November 6th, 2014 · No Comments · Abu Dhabi, The National, UAE, Volvo Ocean Race

Have I mentioned I love the Volvo Ocean Race? Oh, yes. I have.

The first leg, from Alicante, Spain, to Cape Town, South Africa, ended yesterday, with the Abu Dhabi Ocean Racing boat, Azzam, the first across the finish line.

Azzam needed 25 days to cover the 6,500 nautical miles from the Mediterranean to the southern tip of Africa.

And by the time they finished … the crew was thrashed.

The crews have been reduced to eight men (11, for the women’s boat, Team SCA), from the 11 of the most recent race, a cost-control measure over the 2011/12 race, which was done in boats a bit bigger than the current Volvo 65.

Fewer hands, same task, more work. But cheaper, yes.

But another factor is the one-design aspect of the boats. They are identically prepared and, from everything we have seen so far, they race nearly identically, too.

What that means is this: The seven boats were within sight of each other for much of the race. Because on the same course with the same amount of win, the boats will go the same speed.

And the upshot of that is the kicking in of the competitive instincts of skippers and crews.

Leg 1 often seemed like a match race on the high seas. In the middle of the Atlantic. Or it became a three- or four-way battle between skippers trying to gain 100 yards an hour — a thousand miles from land.

That works fine for, say, an America’s Cup race, which is out and back on shore in the same day. That even worked as recently as the last Volvo race, because the ships had different characteristics, and on a reach that boat would be the fastest, and off it went, out of sight of the fleet for days or weeks.

These guys were at sea for 25 days (and two boats have yet to land, and they will be gone something like 27 days) … and the demands of eyeball-to-eyeball racing seemed to thrash them.

By following the website reports from each boat, and well as The National’s direct  contract with Azzam, it became clear the crew was sleeping very little. It seems to require the whole crew to change tack, or change sails, and whichever half of the crew was (in theory) not on deck and, perhaps sleeping, were dragged up to the deck to perform with the four guys who were on duty.

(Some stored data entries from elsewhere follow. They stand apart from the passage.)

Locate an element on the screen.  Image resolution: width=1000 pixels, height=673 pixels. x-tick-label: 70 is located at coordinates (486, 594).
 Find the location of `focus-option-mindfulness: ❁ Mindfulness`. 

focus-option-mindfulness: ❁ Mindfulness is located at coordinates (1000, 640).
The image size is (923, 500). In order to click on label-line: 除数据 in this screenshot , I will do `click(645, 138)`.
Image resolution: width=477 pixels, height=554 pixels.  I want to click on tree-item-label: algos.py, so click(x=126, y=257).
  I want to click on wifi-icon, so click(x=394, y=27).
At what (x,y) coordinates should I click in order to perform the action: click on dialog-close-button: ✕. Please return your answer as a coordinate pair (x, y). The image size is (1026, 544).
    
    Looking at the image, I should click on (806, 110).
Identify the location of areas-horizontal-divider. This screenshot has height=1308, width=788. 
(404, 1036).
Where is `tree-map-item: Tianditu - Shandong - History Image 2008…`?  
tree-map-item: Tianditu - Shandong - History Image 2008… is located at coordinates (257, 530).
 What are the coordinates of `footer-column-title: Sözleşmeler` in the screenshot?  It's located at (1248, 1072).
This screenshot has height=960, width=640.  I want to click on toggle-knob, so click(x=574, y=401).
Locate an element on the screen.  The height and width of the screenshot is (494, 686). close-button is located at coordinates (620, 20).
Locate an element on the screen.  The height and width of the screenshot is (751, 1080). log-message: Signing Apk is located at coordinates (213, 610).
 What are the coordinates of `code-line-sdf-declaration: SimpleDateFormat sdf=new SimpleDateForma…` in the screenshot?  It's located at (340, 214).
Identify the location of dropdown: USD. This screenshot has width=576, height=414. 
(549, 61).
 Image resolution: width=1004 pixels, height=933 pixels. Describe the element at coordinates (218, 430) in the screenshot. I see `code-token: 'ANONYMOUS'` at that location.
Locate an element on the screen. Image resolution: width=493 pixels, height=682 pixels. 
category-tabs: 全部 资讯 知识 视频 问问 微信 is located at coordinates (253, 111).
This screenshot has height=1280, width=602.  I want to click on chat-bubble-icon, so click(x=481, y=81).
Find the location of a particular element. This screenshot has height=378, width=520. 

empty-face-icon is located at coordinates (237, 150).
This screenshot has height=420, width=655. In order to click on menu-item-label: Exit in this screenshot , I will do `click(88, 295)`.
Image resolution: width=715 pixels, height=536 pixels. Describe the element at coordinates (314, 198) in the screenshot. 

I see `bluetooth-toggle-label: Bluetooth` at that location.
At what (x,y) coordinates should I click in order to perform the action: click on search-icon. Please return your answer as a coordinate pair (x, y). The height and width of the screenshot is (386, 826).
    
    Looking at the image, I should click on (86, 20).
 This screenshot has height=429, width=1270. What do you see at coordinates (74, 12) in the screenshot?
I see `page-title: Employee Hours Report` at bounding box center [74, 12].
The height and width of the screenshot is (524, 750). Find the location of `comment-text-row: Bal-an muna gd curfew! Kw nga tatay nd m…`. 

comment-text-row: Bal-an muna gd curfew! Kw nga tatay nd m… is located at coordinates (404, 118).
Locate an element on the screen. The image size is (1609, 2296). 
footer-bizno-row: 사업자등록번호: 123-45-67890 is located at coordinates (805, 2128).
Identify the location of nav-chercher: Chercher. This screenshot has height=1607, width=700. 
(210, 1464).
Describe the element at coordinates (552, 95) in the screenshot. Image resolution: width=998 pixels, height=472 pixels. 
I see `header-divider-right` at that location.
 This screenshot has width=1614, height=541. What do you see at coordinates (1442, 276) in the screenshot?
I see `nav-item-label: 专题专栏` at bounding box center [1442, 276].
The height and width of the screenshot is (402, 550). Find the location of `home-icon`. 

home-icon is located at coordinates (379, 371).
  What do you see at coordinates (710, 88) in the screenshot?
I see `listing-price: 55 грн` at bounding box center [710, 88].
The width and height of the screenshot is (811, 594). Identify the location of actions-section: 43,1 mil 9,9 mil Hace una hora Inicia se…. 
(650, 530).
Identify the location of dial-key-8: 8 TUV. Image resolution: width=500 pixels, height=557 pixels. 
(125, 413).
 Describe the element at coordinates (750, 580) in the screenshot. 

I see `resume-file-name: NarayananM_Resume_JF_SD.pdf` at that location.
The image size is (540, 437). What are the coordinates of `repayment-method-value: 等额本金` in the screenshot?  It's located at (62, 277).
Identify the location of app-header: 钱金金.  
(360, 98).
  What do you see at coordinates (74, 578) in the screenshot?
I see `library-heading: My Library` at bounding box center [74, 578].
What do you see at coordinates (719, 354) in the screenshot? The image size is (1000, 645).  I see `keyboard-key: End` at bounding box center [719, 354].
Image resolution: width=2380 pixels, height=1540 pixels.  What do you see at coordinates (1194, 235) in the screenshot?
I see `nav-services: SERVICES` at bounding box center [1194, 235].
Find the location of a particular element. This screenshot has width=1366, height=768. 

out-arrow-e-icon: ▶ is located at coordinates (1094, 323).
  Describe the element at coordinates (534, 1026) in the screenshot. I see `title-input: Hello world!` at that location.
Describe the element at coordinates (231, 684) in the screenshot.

(One of the onboard reporters suggested that the 6,500nm race had become “inshore racing without the shore”.)

The skippers, certainly including Ian Walker of Azzam, were bouncing up on deck after maybe an hour of sleep.

Because that was Dongfeng, just behind. Or Vestas. Or Brunel. All staffed by elite endurance sailors. All of them looking for every little advantage. And a sailor is not going to let one of them pass if he can help it — and every skipper is sure he can help it.

One of our reporters talked to Walker, via a satellite phone hookup, and he seemed to be getting a little goofy after the first couple of weeks.

As Azzam hit a spot of dead air, just a mile or two from the Cape Town finish, Walker was back on deck, and (in the words of one of our reporters) “was starting to look more than a little crazed”.

A puff of breeze finally came up, and Azzam crossed the line, to the relief of all onboard. There were hugs and handshakes, and a few interviews.

It was a big deal. They won Leg 1 three years to the day that their mast had broken, on Day 1, in the 2011-12 race, which was the pivot of the comment piece that I wrote for The National. A shocking event that doomed the chase for offshore racing’s biggest prize before Azzam had cleared Gibraltar.

The Emirati member of the crew, Adil Khalid, talked to us. But Walker?

He was already gone. We have to assume to bed. Where he will do what he can to see to his perhaps severe case of sleep deprivation.

Which means this race is going off in a whole new direction.

Not only are these guys sailing around the world, trying to find the fastest routes while dodging dangers above and below the water line, they are going to do it in a tight little pack, and those hour-to-hour competitions have a chance to break down the crews.

Is it worth it? Is it even possible, to go into sleep deprivation again and again over the course of nine months?

The sailors would no doubt say yes. The rest of us? We will wait and see. But Leg 1 was kinda scary.